Fermeture des voies sur berges de la Seine à Paris

Intervention de Laurence Douvin au Conseil de Paris (séance du 20 juin 2011)

Monsieur le Maire,

Les 7 et 8 février dernier, vous avez fait voter par le Conseil de Paris votre projet d’aménagement des voies sur berges.

Depuis lors, nous avons attendu l’ouverture de l’enquête publique qui doit s’en suivre. En vain jusqu’à es derniers jours. Nous avions d’abord entendu parler du mois de juin, et d’une enquête limitée à deux arrondissements, puis par la voie des annonces légales d’un quotidien la presse étant comme toujours notre principale source d’information, nous apprenons maintenant que cette enquête va avoir lieu en pleine torpeur estivale au mois de juillet puis dans le journal du surlendemain qu’elle aura lieu du 9 juillet au 4 septembre.

Bravo, Monsieur le Maire, pour un exemple de démocratie locale, c’en est un et Monsieur Bouakkaz qui en est un chantre certainement sincère doit se retourner sur son siège, du moins je l’espère, car de qui se moque-t-on ?

Il a été expliqué que ce projet impactait tout Paris et même au-delà en ce qui concerne les reports de circulation, vous vous êtes vanté d’avoir organisé une large concertation en nous en faisant une présentation totalement biseautée par rapport à ce qu’elle en a été en réalité.

Et maintenant, seules dix mairies sont concernées et vous choisissez des dates estivales et elles seules. Je trouve que cette façon de faire est un véritable scandale et un déni de démocratie et ce, quelque soit le projet concerné, je ne parle donc pas là du fond du problème mais de la forme qui est inacceptable. Le « projet phare » de votre mandature mérite mieux qu’une concertation en catimini à une période où de nombreux Parisiens sont loin de la Capitale.
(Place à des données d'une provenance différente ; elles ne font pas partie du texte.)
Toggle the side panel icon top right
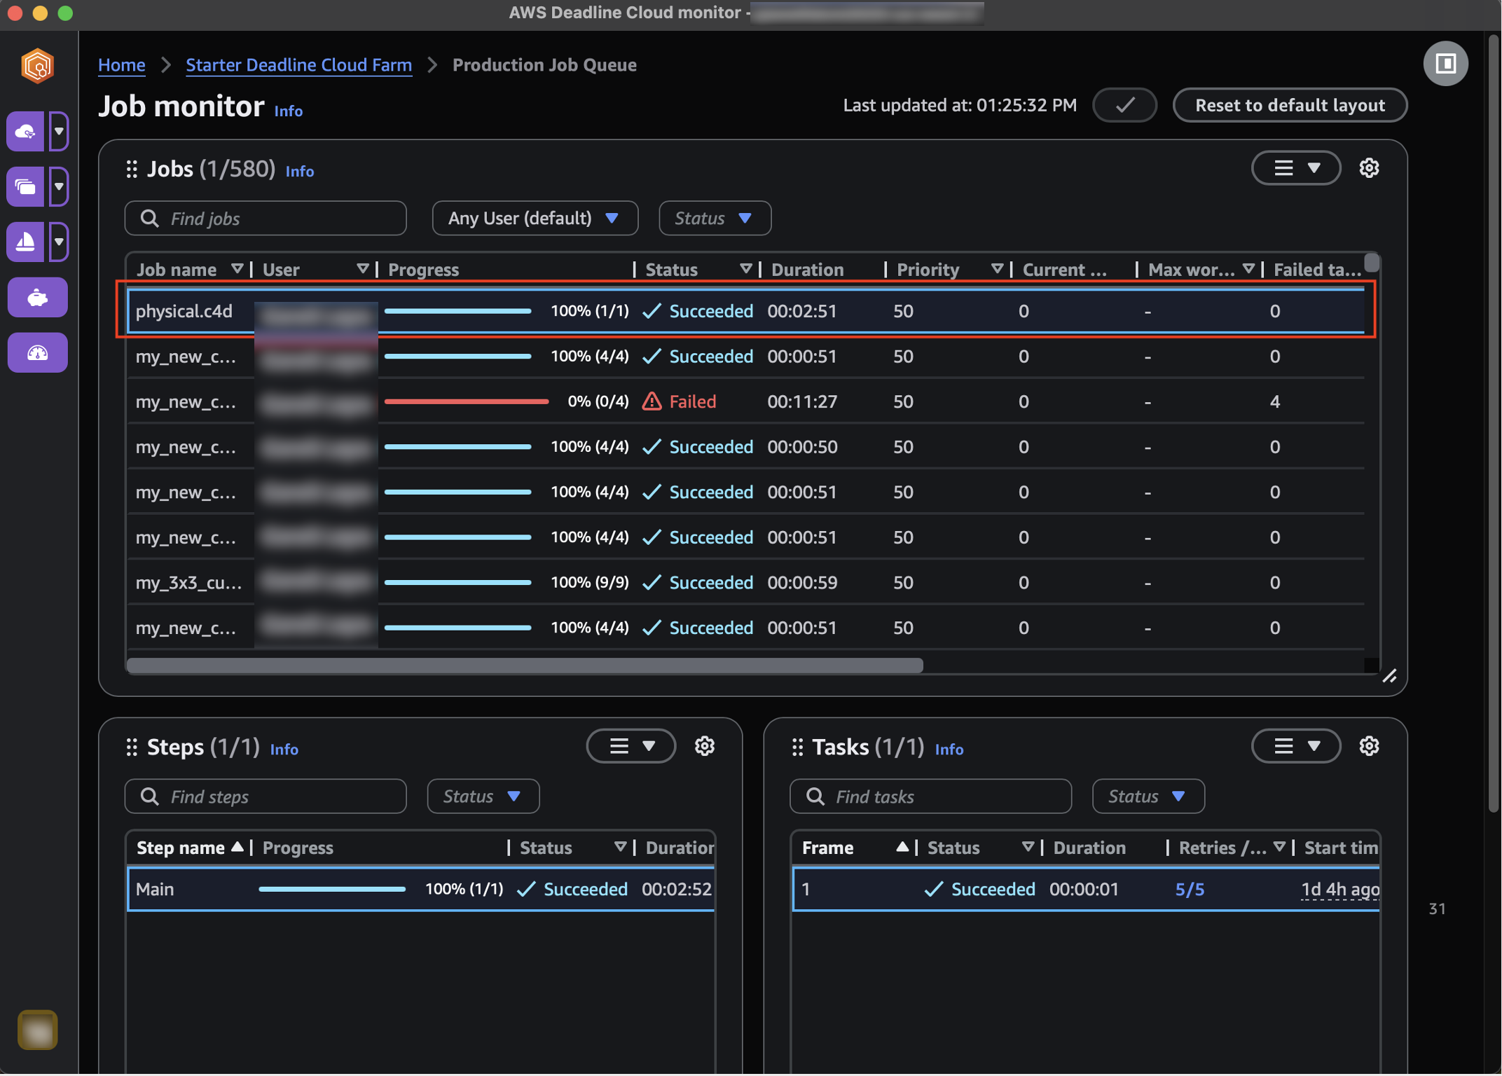(x=1445, y=64)
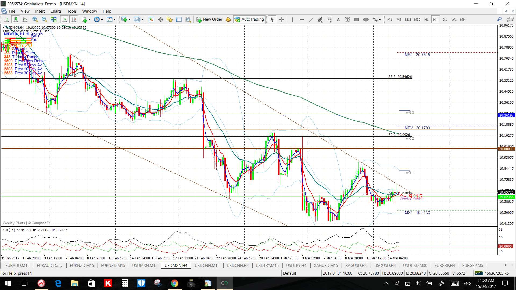Screen dimensions: 516x290
Task: Open the Charts menu
Action: coord(56,11)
Mais ce n’est pas tout ! Vous nous proposez aujourd’hui de vous donner l’autorisation de déposer des demandes d’urbanisme relatives à ce projet, et ce, avant même l’ouverture de l’enquête publique ! Pis, il s’agit de la délibération SG 162, vous prévoyez déjà les marchés pour les animations festives qui s’y tiendront ainsi que la communication qui sera faite une fois le projet achevé.

Mais alors à quoi sert l’enquête publique ?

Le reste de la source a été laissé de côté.